QUELLE:

Was ist nur los in Neukölln? Nicht so viel, jedenfalls nicht in dieser Nacht in der Sonnenallee. Verkäufer räumen ihre Gemüsestände in den Laden, Männerrunden sitzen in Shishabars, rauchen und trinken Tee, Jugendliche gehen mit Handymusik spazieren. Die Straße, erhellt von den Leuchtreklamen der Läden. Diese Ecke Neuköllns ist nachts vielleicht nicht so freundlich, aber ist sie auch gefährlich?

Mainzer Straße, Hermannplatz, Sonnenallee: Das sind die Orte, an denen zuletzt Homosexuelle und Transsexuelle aus Hass angegriffen und verletzt wurden. Im Februar stört sich im U-Bahnhof Hermannplatz eine Gruppe junger Männer an einem tanzenden und singenden homosexuellen Mann. Ein Gruppenmitglied schlägt dem Mann mehrfach mit der Faust ins Gesicht.

Anfang März wird ein 24-Jähriger, der mit seinem Lebensgefährten in der Mainzer Straße spazieren geht, geschlagen und mit einem Messer in den Oberschenkel gestochen. Das Paar hatte die Frage der zwei Angreifer nach Zigaretten ignoriert. Mitte April wird ein 23 Jahre alter Homosexueller von 15 Männern auf der Sonnenallee auf Höhe der Weichselstraße homophob beleidigt. Drei aus der Gruppe umringen ihn, schlagen ihn, attackieren ihn mit Messer und Reizgas und klauen ihm Geld und Handy als er am Boden liegt. Am 4. Mai schlägt ein Mann ansatzlos einer Transfrau an der Bushaltestelle Sonnenallee mit der Faust gegen den Kopf. Bevor der Täter flieht, tritt er der Frau mit dem Fuß gegen den Kehlkopf.

ZU BEARBEITENDE AUFGABE: Schreiben Sie den Bericht über die Angriffe auf Homosexuelle und Transsexuelle in Neukölln weiter. Beginnen Sie direkt nach seinem letzten Satz.

DATENSÄTZE:
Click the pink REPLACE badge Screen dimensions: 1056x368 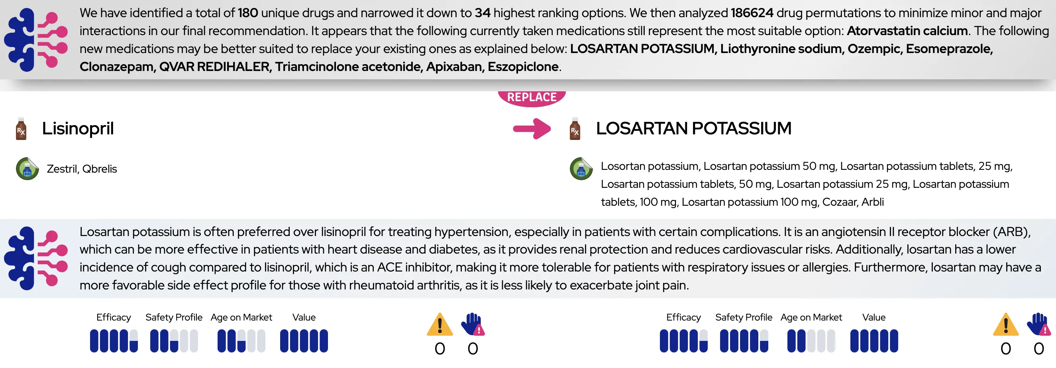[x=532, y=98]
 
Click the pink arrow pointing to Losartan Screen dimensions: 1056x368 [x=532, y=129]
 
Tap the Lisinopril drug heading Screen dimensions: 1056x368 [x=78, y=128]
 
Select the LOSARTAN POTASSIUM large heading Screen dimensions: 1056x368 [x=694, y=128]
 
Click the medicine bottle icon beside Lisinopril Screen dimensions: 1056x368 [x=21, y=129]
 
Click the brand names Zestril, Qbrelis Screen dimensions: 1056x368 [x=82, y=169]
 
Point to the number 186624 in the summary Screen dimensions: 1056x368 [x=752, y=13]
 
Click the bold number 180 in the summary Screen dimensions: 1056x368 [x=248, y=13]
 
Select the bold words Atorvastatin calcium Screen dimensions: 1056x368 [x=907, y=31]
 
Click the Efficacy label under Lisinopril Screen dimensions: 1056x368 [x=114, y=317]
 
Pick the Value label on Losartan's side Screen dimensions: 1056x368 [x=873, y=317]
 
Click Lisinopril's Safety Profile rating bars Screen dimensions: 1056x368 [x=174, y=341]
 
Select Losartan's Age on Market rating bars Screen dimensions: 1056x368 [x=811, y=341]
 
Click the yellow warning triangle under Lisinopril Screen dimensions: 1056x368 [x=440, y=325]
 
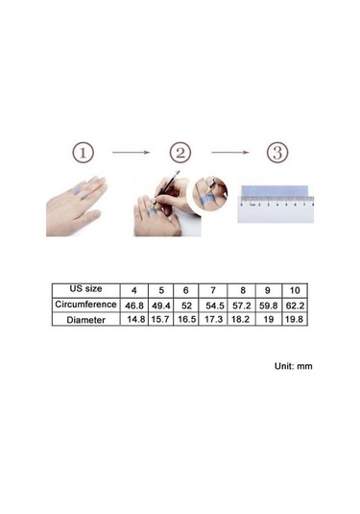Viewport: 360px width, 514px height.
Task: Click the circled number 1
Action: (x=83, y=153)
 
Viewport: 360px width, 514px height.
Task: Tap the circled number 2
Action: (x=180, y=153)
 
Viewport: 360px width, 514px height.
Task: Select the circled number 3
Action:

ANTWORT ZUR ÜBUNG:
Täterprofil: Junge Männer mit Migrationshintergrund oder Rechtsradikale

Kein Anlass, kein Streit, allein das Aussehen provoziert genug, um zuzuschlagen – ohne zu zögern. Das nennt man Hasskriminalität. „Der hohe Grad an Gewalt und Brutalität überrascht auch uns“, sagt Sebastian Stipp, Ansprechperson der Polizei Berlin für Lesben, Schwule, Bisexuelle sowie trans- und intergeschlechtliche Menschen (LSBTI), über die jüngsten Vorfälle in Neukölln.

Allein von 2015 auf 2016 stiegt die Anzahl an Hasskriminalität wegen sexueller Ausrichtung in Berlin um zwölf Prozent, auf 291 Übergriffe – auch weil Hasskriminalität mittlerweile häufiger als solche erkannt und angezeigt wird. Die Täter sind meist junge Männer mit Migrationshintergrund oder deutsche Rechtsradikale.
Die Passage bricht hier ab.